Birincisi, kendisi için siyaset yapanlar. Siyaseti kullanarak kendisine fayda sağlayanlar. Kendisini ve çevresini zengin etme peşinde koşanlar.   

İkincisi, ülkesi ve toplumu için siyaset yapanlar. Ülkesini ve toplumu zenginleştirmek, halkın refah düzeyini yükseltmek, gelirin eşit dağılımını sağlamak için mücadele edenler. Halkının mutluluğu için siyaset yapanlar.

Tarih boyunca, kendisi için siyaset yapanlarla, halkı için siyaset yapanlar, hep çatışma halinde olmuşlardır. Siyasal tarih, bu durumun sayısız örnekleriyle doludur. 

Adıyaman milletvekili Metiner, siyaseti kendisi için yapanlardandır.  

Neden mi?

Metiner, milletvekili olmadan önce Adıyaman halkına hizmeti olan, Adıyaman halkına fayda sağlamış birisi değildi.

Adıyaman halkını tanımıyordu.

Sorunlarını bilmiyordu. 

AKP, ile ve ilçe örgütlerinde görev yapmamıştı.

AKP’nin, üye ve örgütlerini tanımıyordu.

Milletvekili adayı olmak için AKP yöneticilerinin kapısını aşındırırken ya da kendisine milletvekili adaylığı teklif edildiğinde: “Benim Adıyaman’a ve Adıyaman halkına bir hizmetim yok. Milletvekilliği, emek verenlerin, halka hizmet edenlerin hakkıdır. Doğru ve ahlaki olan budur. Ben, ne hakla emek verenlerin haklarına gasp ediyorum demedi.” 

Halkın değil, kendi çıkarının peşinde koşan, halk için değil kendisi için politika yapan birisi olduğu için, emek hırsızlığı yaptı. Yıllardan beri milletvekili olmak için AKP il ve ilçe örgütlerinde emek veren, maddi manevi zorluklara katlanan AKP’lilerin emeklerinin üzerine oturdu. Emek vermeden milletvekili olmayı içine sindirdi.

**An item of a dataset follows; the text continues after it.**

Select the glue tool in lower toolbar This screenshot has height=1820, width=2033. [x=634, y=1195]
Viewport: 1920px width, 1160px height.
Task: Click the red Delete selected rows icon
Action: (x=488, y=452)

Metiner, siyaseti kendisi için yapan birisi olduğu için, ülke ve millet için siyaset yapılmasını hedefleyen, her siyasetçinin benimsemesi ve sahiplenmesi gereken Altı Okla tanımlanan ilke ve değerleri yok etme peşinde koşuyor. Meydanın, kendisi gibi siyaset yapanlara kalmasını istiyor.